What better way to start off the New Year than by popping open a bottle of your favorite Champagne? The tradition of beginning each year with a glass of bubbly has been around for hundreds of years. Champagne has been the drink of choice for kings and queens, princes and princesses, and even a royal mistress or two since the 17th century when it emerged as a beautiful, sparkling white wine.

Antique French Champagne Coupes

This king of wines and wine of kings, known as Champagne, was especially adored and appreciated by the House of Bourbon. King Louis XIV was prescribed a daily dose by his doctor, and drank Champagne at every meal for almost his entire life. Madame de Pompadour, the famous mistress of Louis XV, was one of the most loyal customers of the French Champagne house, Moët & Chandon, and was the muse for their limited edition Rosé Capsule collection. A lover of all things beautiful, she is quoted as saying, “Champagne is the only wine that leaves a woman beautiful after drinking it.” She should know! She had exquisite taste — in everything from fine champagne to interior design.
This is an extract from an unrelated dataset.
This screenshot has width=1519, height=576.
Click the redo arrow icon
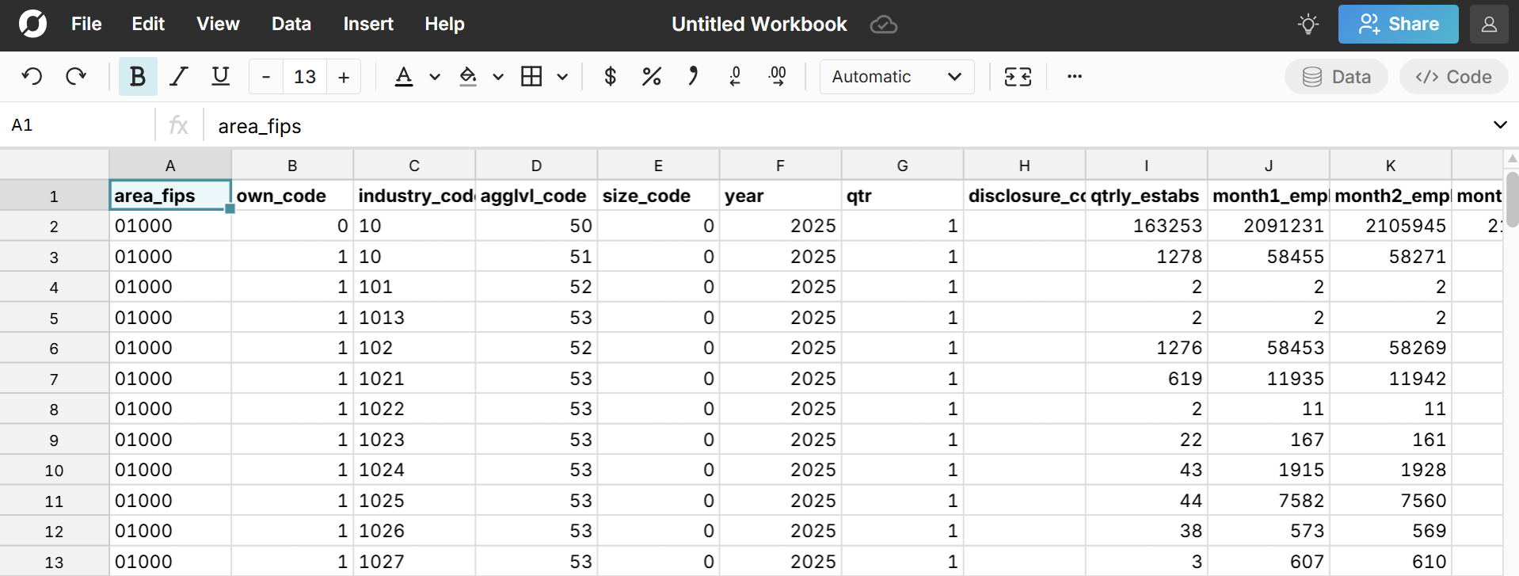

But it's Marie Antoinette, wife of King Louis XVI, who comes to mind at the mention of the Champagne coupe!

According to legend, Louis XVI commissioned a 65-piece set of dishes to be designed by the French porcelain house Sèvres for L’Hameau de la Reine. Included in the dish set were four jatte-téton, breast bowls designed specifically for the drinking of milk, that were said to be molded from Marie Antoinette’s left breast. Those breast cups merely served as one more weapon in the fight to portray Marie Antoinette as a decadent, insatiable Queen — fond of throwing wild parties in her rustic hamlet at Versailles. While there was a typical working dairy on the property, there was also a laiterie d’agrément or pleasure dairy. This pleasure dairy, to the displeasure of the poor commoners, was a beautifully appointed salon decorated in all white marble and other excess where Marie and her ladies-in-waiting could dress up as milkmaids and frolic all day  — without ever having to get their hands or perfectly coiffed hairstyles dirty! This maddened  the less fortunate working class.

L'Hameau de la Reine

Since there were only four breast bowls created to drink from, those hoping to perpetuate the myth of the depraved courtesan seized upon the idea that she wanted her court to toast her health by drinking from Champagne coupes molded from her breast instead. Although portraits show Marie Antoinette’s breasts as small and round, like the Champagne coupe, the petite glass was actually designed by a Benedictine monk and made in England around 1663 — over 100 years before her birth!. There is, in fact, no truth to any of the rumors! That they still persist, however, speaks volumes to the perceived sexiness of the famous (or infamous) coupe glass. It was, after all, the Champagne vessel of choice in Europe for nearly 300 years before becoming insanely popular in the United States with the likes of flapper girls and Hollywood royalty. Sophia Loren, Marilyn Monroe, Eva St. Marie, Joan Fontaine, Cary Grant, and Humphrey Bogart are just a few of the many famed celebrities filmed or photographed with a coupe glass in hand. 

Cary Grant drinking from a coupe glass / Image Credit: North by Northwest, 1959

Today, those petite, tapered bowls of glass that sit atop a long, thin stem with a circular base have come full circle. They are now considered the preferred glass for serving many a Champagne cocktail or craft cocktail. Cheers to that! 

 

​Bonne Année!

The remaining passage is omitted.